Abstract

Abstract Funding Acknowledgements Type of funding sources: None. Introduction Cardiovascular magnetic resonance imaging (CMR) feature tracking (FT) regional longitudinal peak strain (RLS) is a novel method to assess regional myocardial deformation. The aim of this study was to investigate the prognostic value of CMR-FT RLS in patients with suspected myocarditis. Purpose Risk-stratification in patients with myocarditis is challenging. While left ventricular ejection fraction (LVEF) and global longitudinal peak strain (GLS) have shown predictive power in patients with myocarditis, the role of RLS is unknown. Methods Patients meeting clinical criteria for suspected myocarditis who were referred for CMR were included. Global/regional functional and CMR tissue characteristics were analyzed and associated with first major adverse cardiac event (MACE, i.e. heart failure hospitalization, sustained ventricular tachycardia, recurrent myocarditis and all-cause death).
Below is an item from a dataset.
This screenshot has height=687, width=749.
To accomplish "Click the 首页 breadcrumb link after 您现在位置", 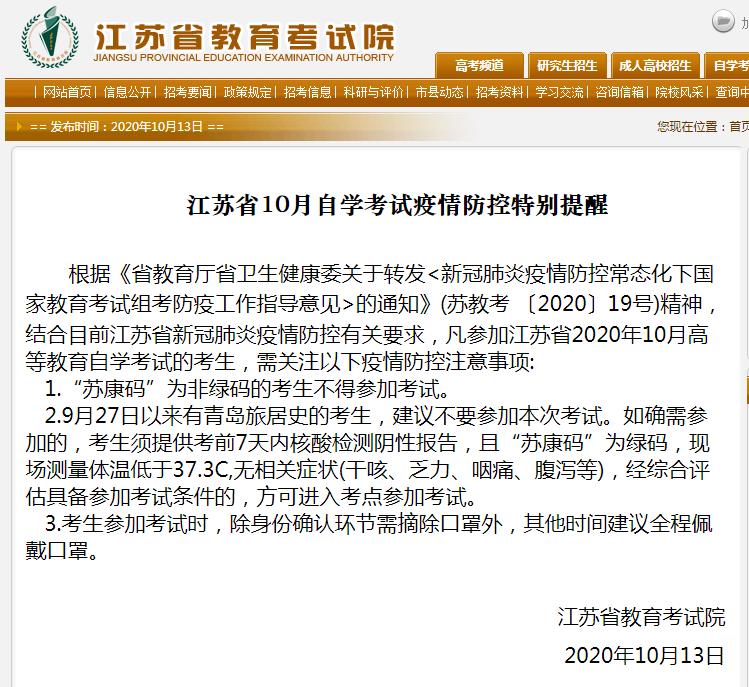I will pos(738,127).
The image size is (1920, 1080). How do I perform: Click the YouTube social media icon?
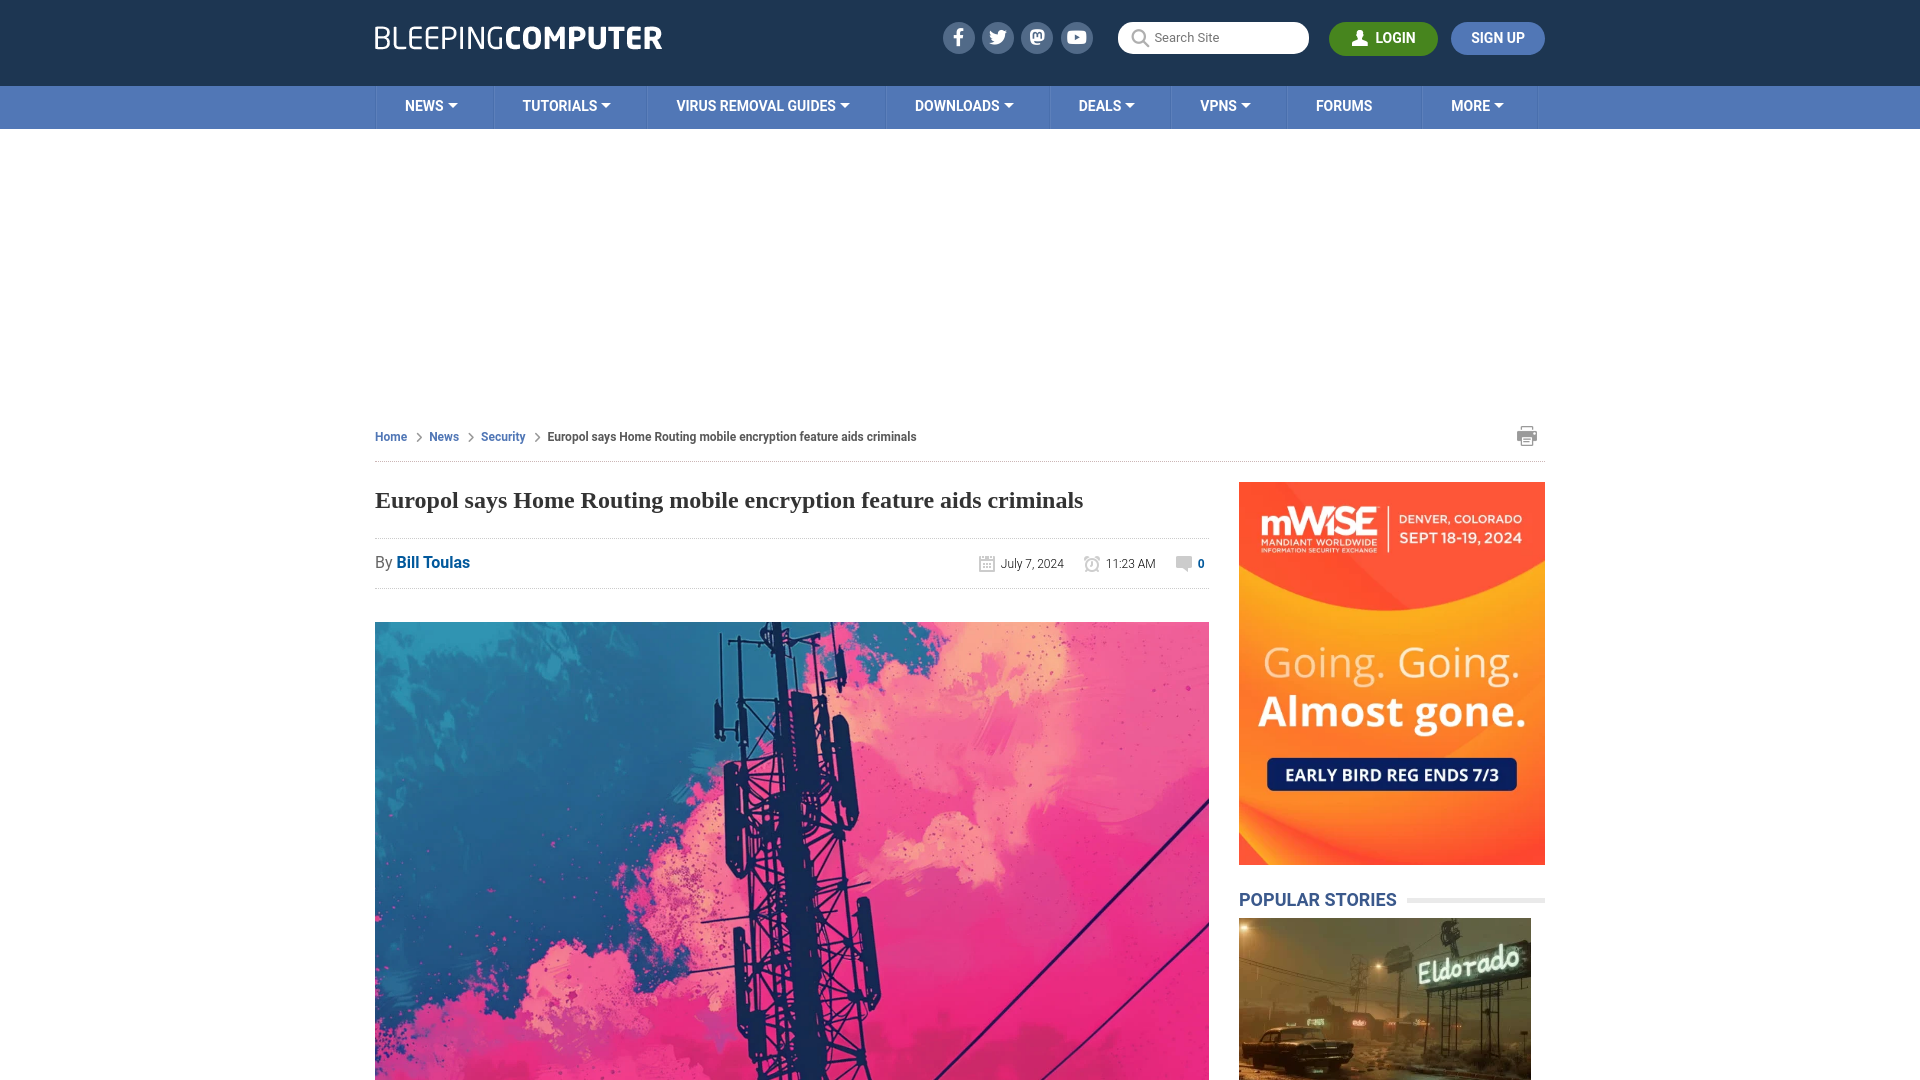[1077, 37]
RLS was defined as following: anterior-/septal-(inferoseptal-/anteroseptal-))/inferior-/lateral-(anterolateral-/inferolateral). Patients with normal versus impaired function (i.e. according to LVEF and GLS) were selected for further sub-analysis. Results 773 consecutive patients met the inclusion criteria and were included in the final analysis. Mean age was 48.3±16 years, 286 (37%) were female, and at a median follow up of 3.5 years, MACE was present in 131 (17%) of all patients. RLS of all regions were associated with outcome in the univaribale analysis. Lateral-, inferolateral- and anterolateral- RLS remained independent, significant outcome predictors after correcting for cardiovascular risk factors and CMR tissue characteristics/function (HR 1.05–1.08, c-statistics 0.711–0.721). In the 394 (51%) patients with normal LVEF and GLS, septal-, inferoseptal- and inferolateral-RLS were all significant independent predictors for MACE after adjustment for cardiovascular risk factors (HR between 1.11 and 1.13 (95%CI: 1.07–1.17, a c-statistics 0.707–0.721 ). In patients with impaired LVEF/GLS only all but anterior and anterolateral-RLS wereas independently associated with outcome. Conclusion Regional longitudinal strain was independently associated with outcome beyond clinical and CMR tissue characteristsics and might therefore represent a more granular marker to refine risk stratification in suspected myocarditis with impaired- or normal left ventricular function.